The binocular boundary and monocular FIDO stages in Figure 5 form percepts of the amodally completed boundaries and surfaces of partially occluded objects, as well as of the objects that occlude them. These processing stages are interpreted to occur in the interstripes and thin stripes of cortical area V2. Modal, or visible, percepts are assumed to occur at the binocular FIDOs, where they represent the unoccluded parts of 3-D surfaces. These stages are interpreted to occur in cortical area V4.
These distinct representations carry different types of information. The binocular boundaries and monocular FIDOs carry representations that can be used to recognize partially occluded objects. The binocular FIDOs cannot be used to recognize partially occluded objects because boundary enrichment at the binocular FIDOs mixes boundaries of occluding and occluded objects. In so doing, boundary enrichment prevents occluded objects from filling-in behind their occluders. Thus the ability to recognize occluded objects and to see opaque occluding objects, and the unoccluded parts of partially occluded objects, are represented at different processing stages.
In order to recognize perceptual properties, whether or not they are modally "seen", several stages of FACADE processing are proposed to interact reciprocally with model cortical areas that are devoted to object recognition, which play the role of inferotemporal (IT) cortex (Desimone, 1991; Desimone & Ungerleider, 1989; Mishkin, 1982; Perrett, Mistin, & Chitty, 1987). Interactions between the object recognition (IT) system and the binocular FIDOs (V4) are proposed to recognize the unoccluded visible parts of the 3-D surfaces. Interactions between IT and the binocular boundaries and monocular FIDOs (V2) are proposed to recognize amodally completed occluded objects.

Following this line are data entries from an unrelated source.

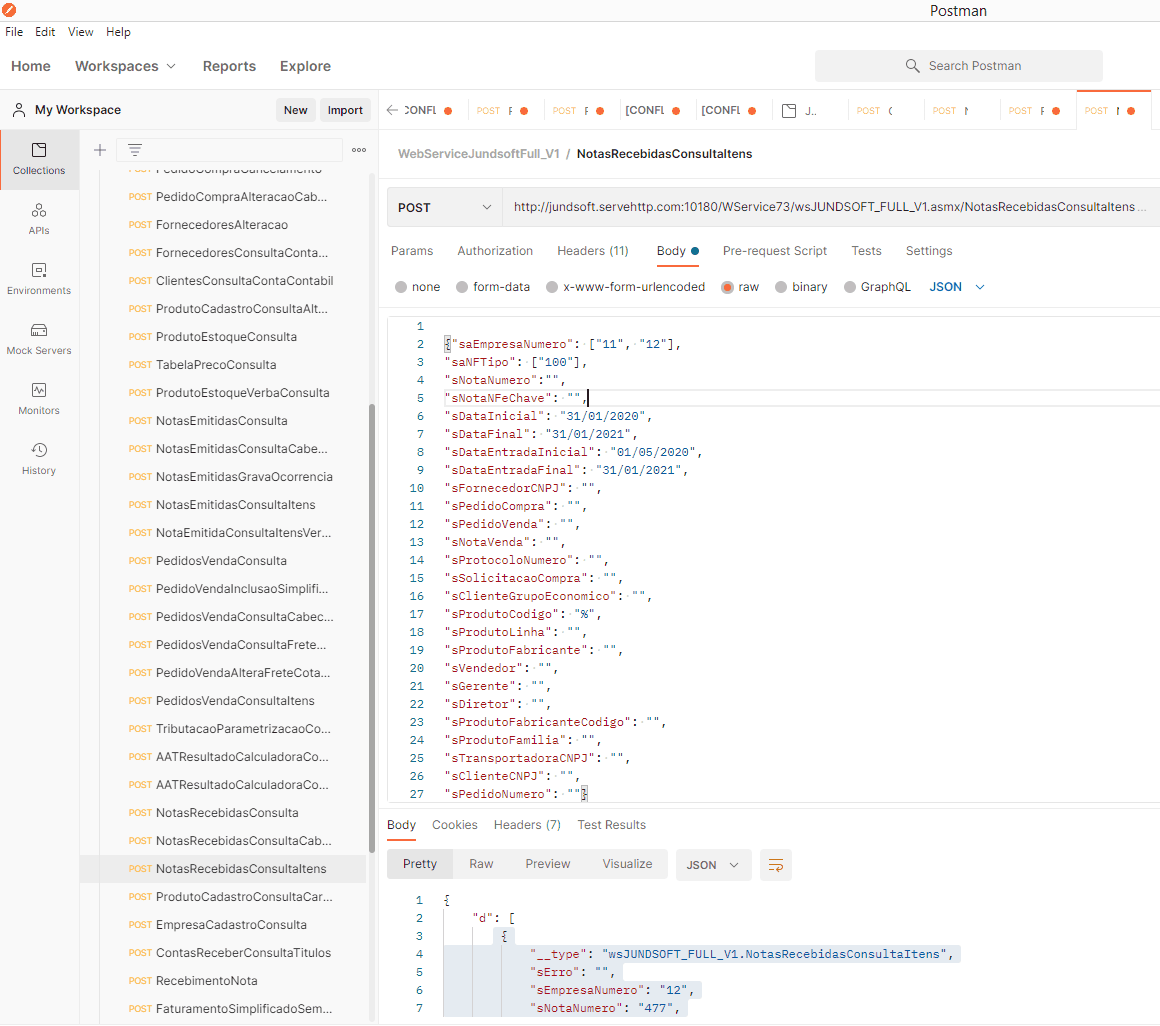Image resolution: width=1160 pixels, height=1026 pixels.
Task: Select the form-data body radio button
Action: click(x=462, y=287)
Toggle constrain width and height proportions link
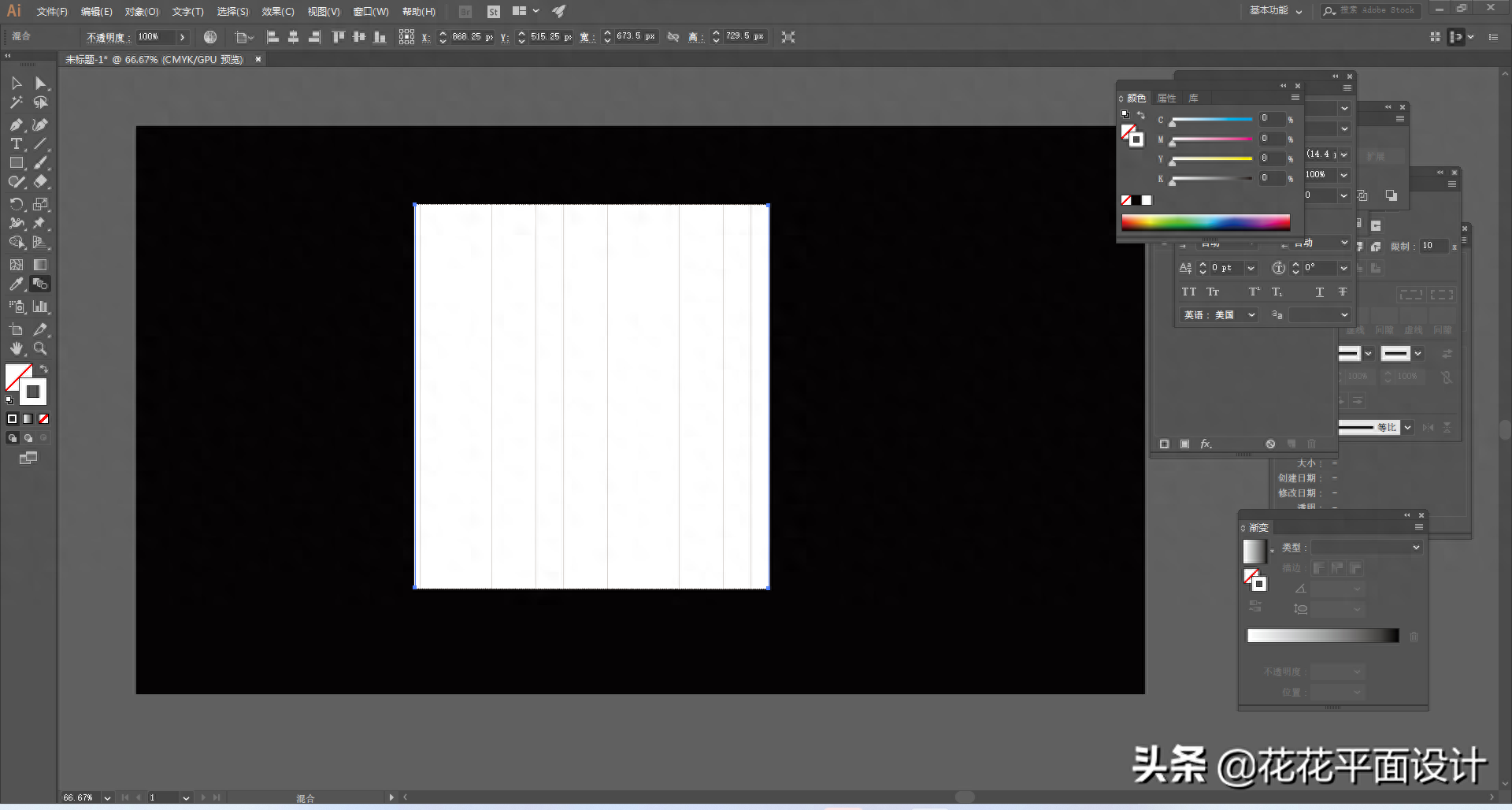This screenshot has height=810, width=1512. point(673,37)
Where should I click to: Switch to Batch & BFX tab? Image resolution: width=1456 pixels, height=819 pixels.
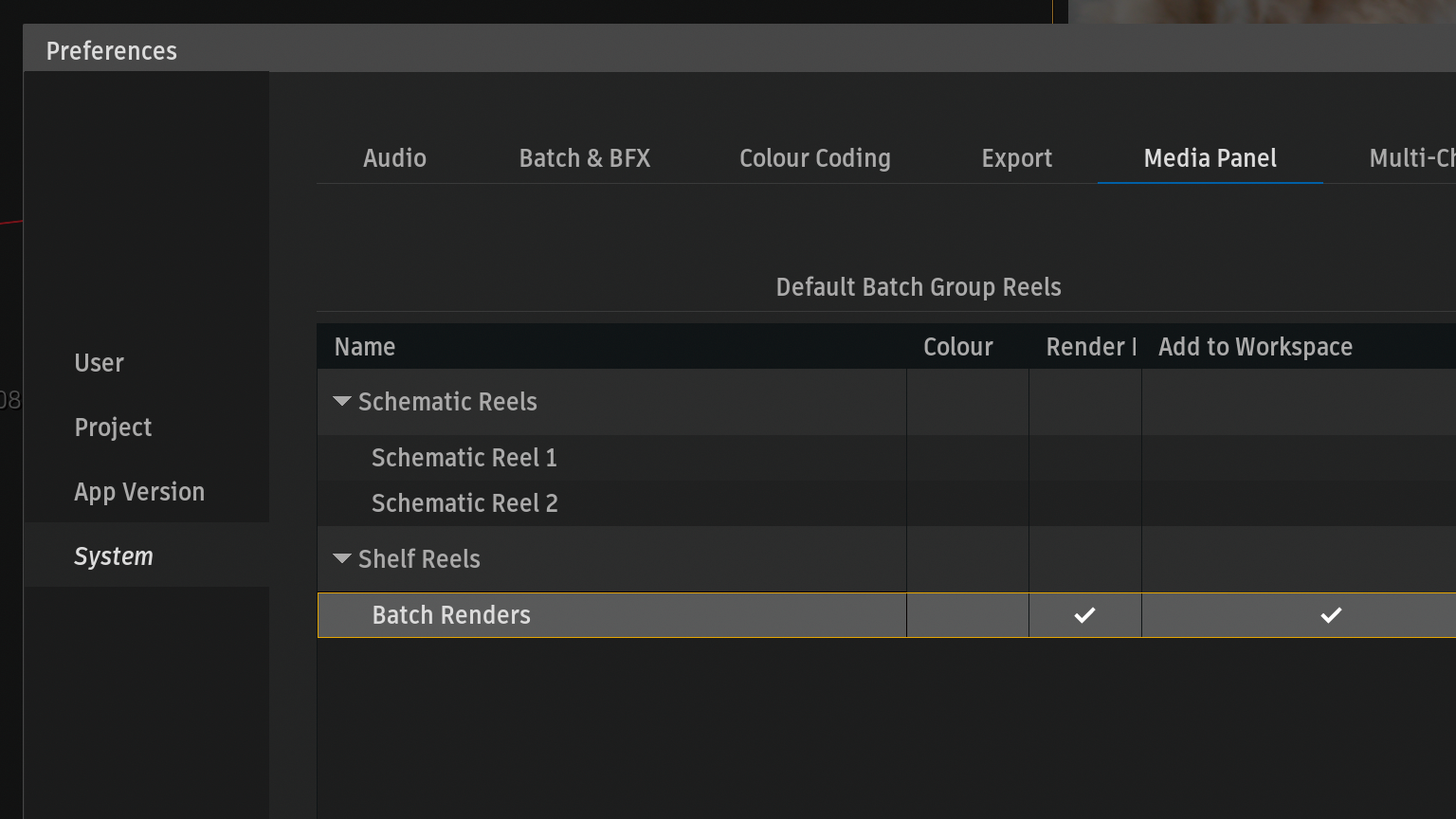point(584,158)
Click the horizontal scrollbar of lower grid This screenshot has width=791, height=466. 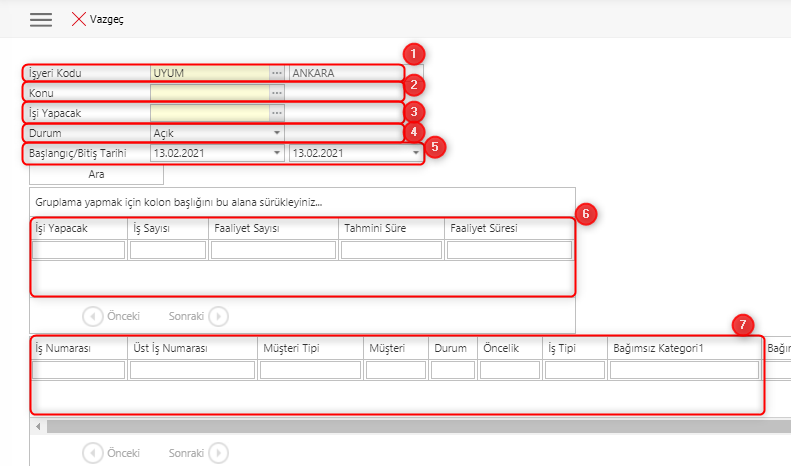coord(400,426)
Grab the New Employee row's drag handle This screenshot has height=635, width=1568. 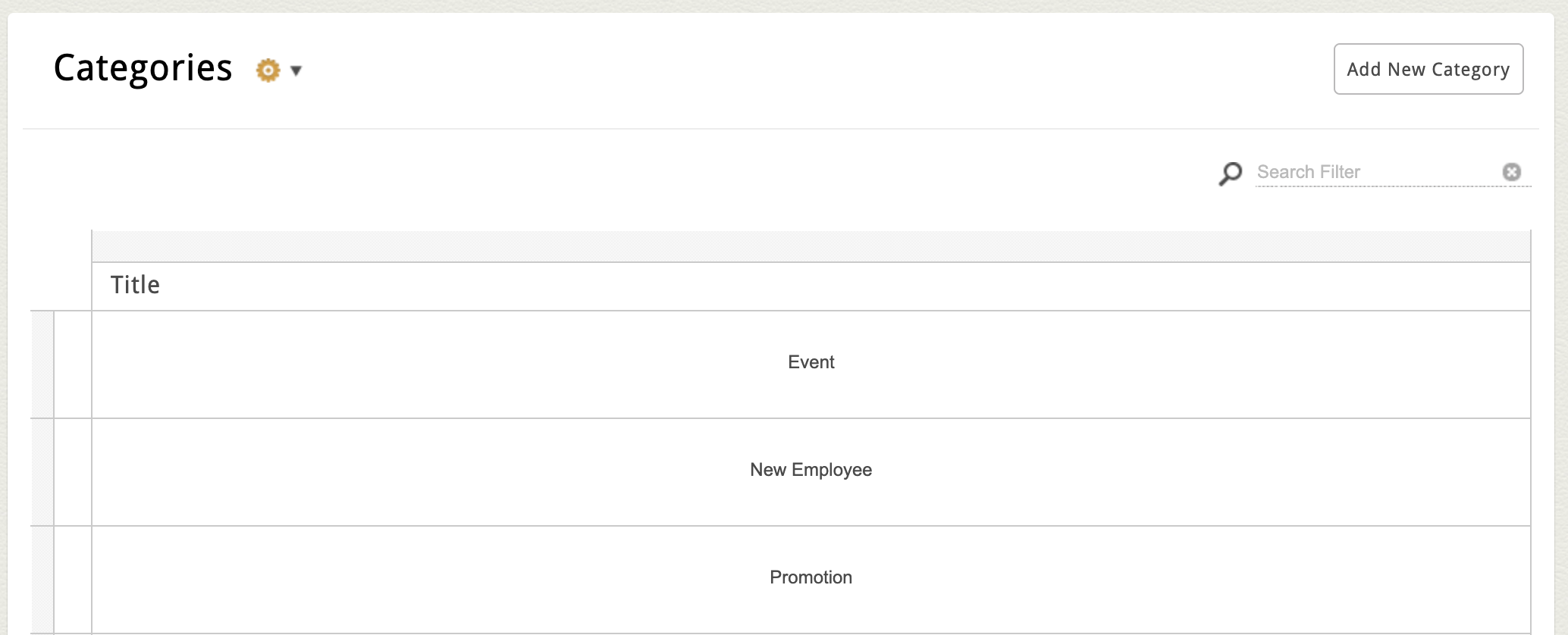pyautogui.click(x=42, y=472)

Both modal and amodal surface percepts occur in response to images like those in Figures 1-3. Do both types of percepts have functional utility? Grossberg (1997) suggested that their utility may be found in different sorts of recognition and action skills. For example, modal surface percepts may be used to recognize and reach unoccluded objects in the world. They let us know which objects are directly reachable and protect us from trying to reach through an occluder to an object which it occludes. Amodal surface percepts can be used to recognize partially occluded objects. They also provide a recognition signal - that is distinguishable from the modal signals - whereby to plan a reach around an occluder to an object that it occludes.
Evidence for the use of amodal representations in recognition and active touch has been presented by Streri, Spelke and Rameix (1993) for adults as well as 4-month-old infants. Johnson and Aslin (1995) used preferential looking tasks to provide evidence that 2 month-old infants can perceive occluded objects as being amodally completed. Consistent with the use of amodal surface representations for recognition, Kovács, Vogels and Orban (1995) have shown that IT neurons that respond preferentially to certain filled object shapes, also respond to those shapes when they are occluded by a visible occluder but not when the occluder was invisible; i.e., the same color as the background. Nakamura, Gattass, Desimone and Ungerleider (1993) have found evidence for "by-pass" routes from V1 to V4, and from V2 to TEO, consistent with the proposal that amodal surface representations created by early stages of visual processing can be routed directly to object recognition centers and also to higher visual areas for further processing to create modal representations. Sekuler and Palmer (1992) have also shown that amodal representations develop over a longer time than modal percepts. This is consistent with the FACADE model's surface-to-boundary feedback and bipole completion, which require a small number of feedforward and feedback iterations to complete the modal and then amodal surface percepts.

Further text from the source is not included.